Pixel coordinate grounding data
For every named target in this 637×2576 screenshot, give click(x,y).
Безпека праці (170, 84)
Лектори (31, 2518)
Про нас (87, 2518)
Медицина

-- What this task involves --
Transcribe each line of the data exactly, skipping none.

-- Response to this task --
For every named target in this 637×2576 screenshot, give click(x,y).
Безпека праці (170, 84)
Лектори (31, 2518)
Про нас (87, 2518)
Медицина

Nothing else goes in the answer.